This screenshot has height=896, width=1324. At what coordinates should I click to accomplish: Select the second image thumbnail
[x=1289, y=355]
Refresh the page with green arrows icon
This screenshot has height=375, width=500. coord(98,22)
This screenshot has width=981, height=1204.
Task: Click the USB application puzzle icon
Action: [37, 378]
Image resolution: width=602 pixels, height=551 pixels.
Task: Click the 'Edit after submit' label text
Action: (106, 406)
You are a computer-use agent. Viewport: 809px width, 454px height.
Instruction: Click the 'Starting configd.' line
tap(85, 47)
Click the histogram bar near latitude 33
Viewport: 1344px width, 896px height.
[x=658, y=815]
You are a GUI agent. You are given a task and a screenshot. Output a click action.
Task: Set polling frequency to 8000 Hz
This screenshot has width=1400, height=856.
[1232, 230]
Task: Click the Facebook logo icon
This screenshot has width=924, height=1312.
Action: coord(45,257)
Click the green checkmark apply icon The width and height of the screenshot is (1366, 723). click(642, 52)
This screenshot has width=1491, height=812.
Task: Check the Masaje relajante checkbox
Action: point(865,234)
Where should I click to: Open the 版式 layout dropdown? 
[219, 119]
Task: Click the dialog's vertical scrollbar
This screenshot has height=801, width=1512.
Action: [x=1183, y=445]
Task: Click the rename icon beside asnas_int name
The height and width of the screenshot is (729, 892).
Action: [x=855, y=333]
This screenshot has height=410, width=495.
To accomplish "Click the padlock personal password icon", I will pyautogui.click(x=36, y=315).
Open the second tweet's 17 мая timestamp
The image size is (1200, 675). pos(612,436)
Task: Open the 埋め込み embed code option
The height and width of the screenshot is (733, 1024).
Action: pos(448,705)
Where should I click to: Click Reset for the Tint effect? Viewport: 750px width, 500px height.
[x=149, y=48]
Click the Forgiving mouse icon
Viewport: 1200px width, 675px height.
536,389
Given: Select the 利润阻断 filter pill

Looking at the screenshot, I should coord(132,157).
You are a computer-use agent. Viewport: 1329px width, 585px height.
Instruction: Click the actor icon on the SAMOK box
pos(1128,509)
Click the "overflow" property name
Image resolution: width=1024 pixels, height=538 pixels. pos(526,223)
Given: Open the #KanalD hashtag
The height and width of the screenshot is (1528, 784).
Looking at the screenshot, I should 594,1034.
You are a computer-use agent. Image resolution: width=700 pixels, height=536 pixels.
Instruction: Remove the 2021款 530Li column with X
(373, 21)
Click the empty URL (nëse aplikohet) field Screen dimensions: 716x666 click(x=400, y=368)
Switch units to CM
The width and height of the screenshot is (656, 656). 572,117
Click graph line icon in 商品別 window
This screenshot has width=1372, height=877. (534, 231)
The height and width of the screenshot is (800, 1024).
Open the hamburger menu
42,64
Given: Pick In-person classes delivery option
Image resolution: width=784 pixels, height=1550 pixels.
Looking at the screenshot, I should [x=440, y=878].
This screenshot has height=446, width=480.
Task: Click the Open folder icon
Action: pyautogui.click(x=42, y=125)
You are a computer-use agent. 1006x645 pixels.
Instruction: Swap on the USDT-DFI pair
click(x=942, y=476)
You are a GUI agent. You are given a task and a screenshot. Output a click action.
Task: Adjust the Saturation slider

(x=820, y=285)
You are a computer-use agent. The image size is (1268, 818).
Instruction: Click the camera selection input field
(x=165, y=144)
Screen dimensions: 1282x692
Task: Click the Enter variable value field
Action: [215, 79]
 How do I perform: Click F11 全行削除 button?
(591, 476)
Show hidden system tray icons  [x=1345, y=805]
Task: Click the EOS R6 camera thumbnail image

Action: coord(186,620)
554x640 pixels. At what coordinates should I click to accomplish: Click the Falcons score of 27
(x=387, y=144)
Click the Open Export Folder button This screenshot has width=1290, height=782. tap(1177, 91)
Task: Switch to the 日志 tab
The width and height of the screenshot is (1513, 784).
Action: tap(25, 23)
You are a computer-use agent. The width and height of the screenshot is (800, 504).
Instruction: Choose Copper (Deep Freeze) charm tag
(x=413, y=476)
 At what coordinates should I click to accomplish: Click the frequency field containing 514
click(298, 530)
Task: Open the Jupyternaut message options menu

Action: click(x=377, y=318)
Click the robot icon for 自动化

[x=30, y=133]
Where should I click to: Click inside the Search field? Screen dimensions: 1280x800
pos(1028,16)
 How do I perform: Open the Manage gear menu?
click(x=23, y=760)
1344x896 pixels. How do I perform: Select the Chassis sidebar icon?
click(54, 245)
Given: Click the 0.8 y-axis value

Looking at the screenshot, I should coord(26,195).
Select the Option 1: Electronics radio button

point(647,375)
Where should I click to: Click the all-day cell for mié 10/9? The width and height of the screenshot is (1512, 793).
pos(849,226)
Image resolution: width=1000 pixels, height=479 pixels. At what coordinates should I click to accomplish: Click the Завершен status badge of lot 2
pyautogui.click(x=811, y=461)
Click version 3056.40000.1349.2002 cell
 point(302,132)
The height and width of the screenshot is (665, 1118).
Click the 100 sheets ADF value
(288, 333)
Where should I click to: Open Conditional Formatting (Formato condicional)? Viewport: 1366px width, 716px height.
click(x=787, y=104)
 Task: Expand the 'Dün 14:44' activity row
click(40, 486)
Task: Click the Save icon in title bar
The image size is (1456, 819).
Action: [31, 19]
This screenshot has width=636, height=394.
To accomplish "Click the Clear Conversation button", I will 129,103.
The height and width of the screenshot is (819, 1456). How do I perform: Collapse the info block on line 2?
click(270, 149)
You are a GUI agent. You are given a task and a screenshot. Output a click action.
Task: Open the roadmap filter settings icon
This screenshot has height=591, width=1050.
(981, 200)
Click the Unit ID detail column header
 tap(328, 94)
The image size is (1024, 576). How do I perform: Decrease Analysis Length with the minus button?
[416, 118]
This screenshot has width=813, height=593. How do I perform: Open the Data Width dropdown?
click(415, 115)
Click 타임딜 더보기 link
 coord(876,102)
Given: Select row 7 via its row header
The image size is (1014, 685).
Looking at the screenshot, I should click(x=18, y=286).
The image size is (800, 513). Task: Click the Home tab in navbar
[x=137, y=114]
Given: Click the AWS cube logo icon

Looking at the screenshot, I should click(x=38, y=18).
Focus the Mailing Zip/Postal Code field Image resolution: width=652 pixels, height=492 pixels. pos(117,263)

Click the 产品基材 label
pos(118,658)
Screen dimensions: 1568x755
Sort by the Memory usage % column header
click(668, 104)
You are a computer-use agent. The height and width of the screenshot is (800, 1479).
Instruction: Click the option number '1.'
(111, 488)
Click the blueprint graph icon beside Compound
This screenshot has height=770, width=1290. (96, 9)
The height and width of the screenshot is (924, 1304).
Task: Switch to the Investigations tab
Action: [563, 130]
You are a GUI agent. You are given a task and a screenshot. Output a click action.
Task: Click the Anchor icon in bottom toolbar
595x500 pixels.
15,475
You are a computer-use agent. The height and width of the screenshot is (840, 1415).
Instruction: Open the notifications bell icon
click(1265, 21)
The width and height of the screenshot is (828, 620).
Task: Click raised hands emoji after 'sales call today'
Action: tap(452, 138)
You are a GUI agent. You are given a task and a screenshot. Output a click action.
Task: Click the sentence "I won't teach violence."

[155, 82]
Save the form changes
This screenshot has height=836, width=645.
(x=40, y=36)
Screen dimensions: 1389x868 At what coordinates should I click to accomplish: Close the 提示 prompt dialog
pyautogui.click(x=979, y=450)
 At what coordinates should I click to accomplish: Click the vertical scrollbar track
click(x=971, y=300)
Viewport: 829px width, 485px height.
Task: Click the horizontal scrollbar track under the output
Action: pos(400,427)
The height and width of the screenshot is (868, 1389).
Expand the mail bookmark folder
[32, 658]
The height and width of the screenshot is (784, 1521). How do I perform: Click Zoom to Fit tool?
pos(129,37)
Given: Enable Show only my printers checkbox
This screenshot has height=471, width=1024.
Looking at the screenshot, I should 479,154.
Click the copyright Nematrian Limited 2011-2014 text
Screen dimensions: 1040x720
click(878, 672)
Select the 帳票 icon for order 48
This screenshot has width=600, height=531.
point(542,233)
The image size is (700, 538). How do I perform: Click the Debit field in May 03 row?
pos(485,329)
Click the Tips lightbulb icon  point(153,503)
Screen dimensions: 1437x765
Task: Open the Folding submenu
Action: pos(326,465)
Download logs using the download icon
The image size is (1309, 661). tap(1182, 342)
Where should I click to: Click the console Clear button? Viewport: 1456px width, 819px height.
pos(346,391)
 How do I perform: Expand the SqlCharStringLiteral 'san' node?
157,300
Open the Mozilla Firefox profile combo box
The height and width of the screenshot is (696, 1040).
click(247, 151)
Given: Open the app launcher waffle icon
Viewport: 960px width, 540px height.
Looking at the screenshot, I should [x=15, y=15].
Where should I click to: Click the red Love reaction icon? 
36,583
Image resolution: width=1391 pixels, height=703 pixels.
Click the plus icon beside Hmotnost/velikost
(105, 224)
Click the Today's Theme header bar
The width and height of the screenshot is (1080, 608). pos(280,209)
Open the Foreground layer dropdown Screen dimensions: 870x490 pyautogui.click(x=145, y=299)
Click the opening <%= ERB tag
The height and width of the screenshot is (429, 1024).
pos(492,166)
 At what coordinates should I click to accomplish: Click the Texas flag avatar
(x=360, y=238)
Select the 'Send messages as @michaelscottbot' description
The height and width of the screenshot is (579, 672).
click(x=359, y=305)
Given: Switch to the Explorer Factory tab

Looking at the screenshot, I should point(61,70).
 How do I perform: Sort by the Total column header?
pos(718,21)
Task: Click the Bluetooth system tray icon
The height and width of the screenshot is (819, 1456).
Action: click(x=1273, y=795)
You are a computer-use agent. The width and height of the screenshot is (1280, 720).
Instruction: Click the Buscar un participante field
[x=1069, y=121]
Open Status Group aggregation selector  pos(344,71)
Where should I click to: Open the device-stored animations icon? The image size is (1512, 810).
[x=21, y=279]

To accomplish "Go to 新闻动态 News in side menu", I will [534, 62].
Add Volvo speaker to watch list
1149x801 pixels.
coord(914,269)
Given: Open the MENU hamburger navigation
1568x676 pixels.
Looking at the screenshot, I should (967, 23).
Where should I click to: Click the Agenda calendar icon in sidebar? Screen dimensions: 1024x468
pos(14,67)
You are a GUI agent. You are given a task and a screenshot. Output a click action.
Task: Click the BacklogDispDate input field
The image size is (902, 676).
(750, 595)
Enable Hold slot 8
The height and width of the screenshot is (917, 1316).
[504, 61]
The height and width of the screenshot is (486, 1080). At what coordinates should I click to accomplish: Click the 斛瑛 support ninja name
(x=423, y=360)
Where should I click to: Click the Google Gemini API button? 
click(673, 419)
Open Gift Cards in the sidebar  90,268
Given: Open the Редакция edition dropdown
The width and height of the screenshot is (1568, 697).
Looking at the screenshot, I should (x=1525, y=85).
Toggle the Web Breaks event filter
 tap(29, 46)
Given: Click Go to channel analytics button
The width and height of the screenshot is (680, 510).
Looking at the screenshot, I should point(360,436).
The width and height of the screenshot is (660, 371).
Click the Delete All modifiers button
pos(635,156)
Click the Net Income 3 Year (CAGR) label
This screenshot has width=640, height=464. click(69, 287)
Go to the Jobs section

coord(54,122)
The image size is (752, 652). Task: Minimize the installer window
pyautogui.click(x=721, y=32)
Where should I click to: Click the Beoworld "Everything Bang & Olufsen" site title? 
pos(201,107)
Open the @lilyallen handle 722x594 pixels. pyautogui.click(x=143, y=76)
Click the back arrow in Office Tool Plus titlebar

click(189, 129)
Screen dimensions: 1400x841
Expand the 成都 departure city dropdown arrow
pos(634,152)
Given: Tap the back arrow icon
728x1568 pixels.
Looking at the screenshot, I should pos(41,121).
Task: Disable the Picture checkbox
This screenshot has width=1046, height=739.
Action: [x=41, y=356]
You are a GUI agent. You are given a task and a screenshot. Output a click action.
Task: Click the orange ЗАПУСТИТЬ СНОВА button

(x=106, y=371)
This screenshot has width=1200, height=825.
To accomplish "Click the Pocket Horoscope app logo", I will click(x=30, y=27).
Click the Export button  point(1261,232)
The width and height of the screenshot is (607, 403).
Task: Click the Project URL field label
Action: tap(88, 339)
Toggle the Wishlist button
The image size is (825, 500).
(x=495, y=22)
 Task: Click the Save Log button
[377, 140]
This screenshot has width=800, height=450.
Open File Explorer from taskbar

Task statement: Change "Debit" to "Credit" in the part of the listing that opens with the line containing "The image size is (700, 538)." and closes with the line containing "Action: pos(326,465)". Reproduce only that part, with nothing else altered.

Result for this task:
The image size is (700, 538). How do I perform: Click the Credit field in May 03 row?
pos(485,329)
Click the Tips lightbulb icon  point(153,503)
Screen dimensions: 1437x765
Task: Open the Folding submenu
Action: pos(326,465)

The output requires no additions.